Ce doit être la pagaille à l’intérieur. Cette histoire de procès, qui a duré
des années, et dans laquelle les frères ont finalement été condamnés, a déjà
considérablement causé du tort à la réputation du collège. Je pense que leurs
inscriptions ont diminué de cinquante pour cent ou dans ses eaux-là. Ils ne
s’en sont sortis que parce que tous les professeurs sont maintenant des laïcs.
On ne retrouve des religieux qu’à la direction et sur le Conseil
d’administration. Et maintenant avec la mort suspecte du principal plaignant et
celle de sa conjointe, s’il fallait qu’il y ait un lien entre les deux
histoires, ça va être, si je peux m’exprimer de cette façon, leur coup de mort.
-Ce qui veux dire qu’on ne sera donc pas accueillis avec des sourires
et bouquets de fleurs, intervient Roxanne.
-Non ! reprends Miguel Del Potro avec un petit rire spontané. Ce serait
plutôt le contraire : avec un brique et un fanal, comme on dit !

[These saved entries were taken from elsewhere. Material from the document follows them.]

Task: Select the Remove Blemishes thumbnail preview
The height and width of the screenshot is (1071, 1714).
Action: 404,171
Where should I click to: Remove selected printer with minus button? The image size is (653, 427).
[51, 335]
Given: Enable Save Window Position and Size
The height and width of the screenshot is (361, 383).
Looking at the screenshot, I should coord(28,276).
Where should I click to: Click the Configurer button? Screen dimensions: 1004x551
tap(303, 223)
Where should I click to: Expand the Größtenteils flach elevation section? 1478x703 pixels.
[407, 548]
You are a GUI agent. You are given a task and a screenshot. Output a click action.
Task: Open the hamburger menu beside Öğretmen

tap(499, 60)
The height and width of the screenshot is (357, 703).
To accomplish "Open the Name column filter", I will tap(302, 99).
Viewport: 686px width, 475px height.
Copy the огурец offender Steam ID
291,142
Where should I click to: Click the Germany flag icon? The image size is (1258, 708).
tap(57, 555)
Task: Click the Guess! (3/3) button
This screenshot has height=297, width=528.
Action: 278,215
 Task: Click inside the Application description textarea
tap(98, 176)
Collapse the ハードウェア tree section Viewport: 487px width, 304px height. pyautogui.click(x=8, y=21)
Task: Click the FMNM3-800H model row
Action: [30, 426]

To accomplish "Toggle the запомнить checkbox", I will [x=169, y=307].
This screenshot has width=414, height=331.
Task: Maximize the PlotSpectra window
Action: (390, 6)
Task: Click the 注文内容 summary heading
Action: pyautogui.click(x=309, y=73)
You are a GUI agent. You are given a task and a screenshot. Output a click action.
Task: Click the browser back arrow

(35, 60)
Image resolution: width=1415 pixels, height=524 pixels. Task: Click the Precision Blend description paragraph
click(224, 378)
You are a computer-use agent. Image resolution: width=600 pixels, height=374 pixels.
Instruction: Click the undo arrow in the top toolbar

Paul plisse les yeux. Qu’est-ce
qui se passe ici ?...
-Qu’est-ce
qu’il faut savoir de plus ?
-Vous
savez l’essentiel. Tout le monde à
Granby a suivi cette histoire de procès aux informations. Tout le monde y
allait de ses commentaires. Le collège faisait la manchette, de la mauvaise
façon ! presqu’à chaque semaine ! Tous les grands réseaux ont envoyé des
équipes en reportage à Granby, surtout au début. Et quand le jugement est tombé
il y a un mois, ça a été pareil, et même pire ! Vous pensez : trente-six
millions ! Vous auriez dû voir la pagaille ! Regardez, le journaliste du
journal local est déjà sur place pour cous prendre en photos… La communauté va
porter le jugement en appel c’est sûr, mais comment ils vont pouvoir payer ça ?
C’est la grosse question. Probablement qu’ils vont devoir vendre la majorité de
leurs bâtiments au Québec y compris le collège de Granby. C’est une véritable
institution ici à Granby. Je n’aimerais pas être dans leurs souliers.
-Ni
même dans leurs petits souliers !
Miguel
Del Potro pouffe à nouveau de rire.
-Ni
même dans les petits souliers dans lesquels ils sont ! Vous avez raison. Mais
bon, pour revenir à votre enquête, c’est sûr qu’ils n’ont vraiment pas envie de
voir la police arriver, et en plus la police de Gatineau…
-De
Papineauville, rectifie Paul.
-Ah
oui, de Papineauville; désolé. Ils n’ont certainement pas envie d’être très
coopératifs. Mais bon, ils ne pouvaient pas refuser de vous voir.
-Alors,
allons-y. Plus vite on commencera, plus vite on sera fixés.
Miguel
Del Potro ouvre sans effort l’imposant portail.